Like most formal letters, there are steps you have to follow, learn how to formulate your ideas, how to present your requests or thoughts and how to be concise. First of all, before learning how to write a business letter, look for a template online and see what the most common ones are; choose one you like and that you think represents you or your company better and build your own letter from that example.  Here are a few steps to help you get things started:

  • The format – When you look at business letter formats, you will see that certain things remain the same, or are similar. This is because you need to begin with certain pieces of information that let the receiver know who they are dealing with and preparing them for what they have to deal with. Thus, a business letter usually begins with a letterhead that presents the name and location of the company. If you are a business owner and want to make a good impression, then all your letters should contain the letterhead, either in the right or left upper corner of the page. However, if you are a freelancer or an independent contractor, put your name and address instead of the letterhead. The next thing that you have to write is the date, which has to be written completely with day, month and year; or month, day and year if you’re American. Now it is time to mention the name of the recipient of the letter. You have to write their full name, their title (if they have one), the name of the company they work at and the address of said company. Afterward comes one of the most important parts of the business letter, which is the salutation; you will find numerous examples online, but choosing one at random is not sufficient; you have to use one that best describes your relationship with the person in question. If, for example, the letter is addressed to the company in general, the formula “To whom it may concern” is most appropriate, or “Dear Sir/Madam,”. If you have met the receiver personally, you can simply use their name, such as “Dear Mr. Smith”. The closing is just as important as the salutation, so again you have to find a formula that best describes your expectations, and the tone and content of your letter. “Cordially”, “Yours sincerely”, or “Regards” are safe formulas, and you can use them most of the times. End the letter with your signature, which has to be at least four lines below the closing formula; under the signature you need to type your name and address once more, including phone numbers, e-mail addresses showing the receiver how they can contact you back.

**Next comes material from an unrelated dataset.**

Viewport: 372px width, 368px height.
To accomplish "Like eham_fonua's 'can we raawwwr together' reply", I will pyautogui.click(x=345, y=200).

  • The content – People working in the business world know and feel that time is money, so you mustn’t beat around the bush. While you do need to take the time to present your issue comprehensively and with all the details necessary, avoid including information without immediate value. Keep your tone brief and professional, and include your personal comments only where necessary. Divide your letter into shorter paragraphs, each stating a separate and important idea, so it is easier to follow. Remember that you don’t have to worry about sounding very poetic or philosophical, as you won’t impress anyone here with your literary skills; you will rather be appreciated for your conciseness and your ability to jump right to the subject. Try to be as convincing as possible without getting too personal, too heated up, too offensive; try not to show any feelings, except those of patience, respect and being reasonable. Read your letter over and over again and make sure you were able to get your message through as good as possible, and that there is no room for interpretation; if you are not too confident in your skills, ask someone else to read it for you, or wait a few hours or a day before re-reading, as you’ll be able to spot mistakes faster.
  • Conclusions – In the last paragraph of your letter you have to draw a conclusion saying “this is why I wrote and this is what I was expecting of you”. Remember you have to be polite, especially if you are dealing with a business transaction, asking for a favor and so on. Make the recipient feel compelled to respond in a positive manner to your letter and remember to thank them for the time taken to read your letter and ponder on your request.
  • Final touches – Make sure there are no grammar errors; one of the worst sins you could do in a business letter is not knowing how to express your own ideas, or how to write correctly. You will be instantly dismissed and considered unfit for collaboration; the competition is high in every business domain, and there is always someone better waiting around the corner to take your place. If you’re sending the letter by mail, make sure you choose a presentable envelope, preferably one with the company logo. Type or write the receiver’s address on the front and yours on the back, where the envelope is sealed.

The steps of how to write a business letter are simple and easy, and they are also usually taught in schools. However, what you write in the letter is just as important, so take your time before sending it, especially if it can have major consequences for you and your business.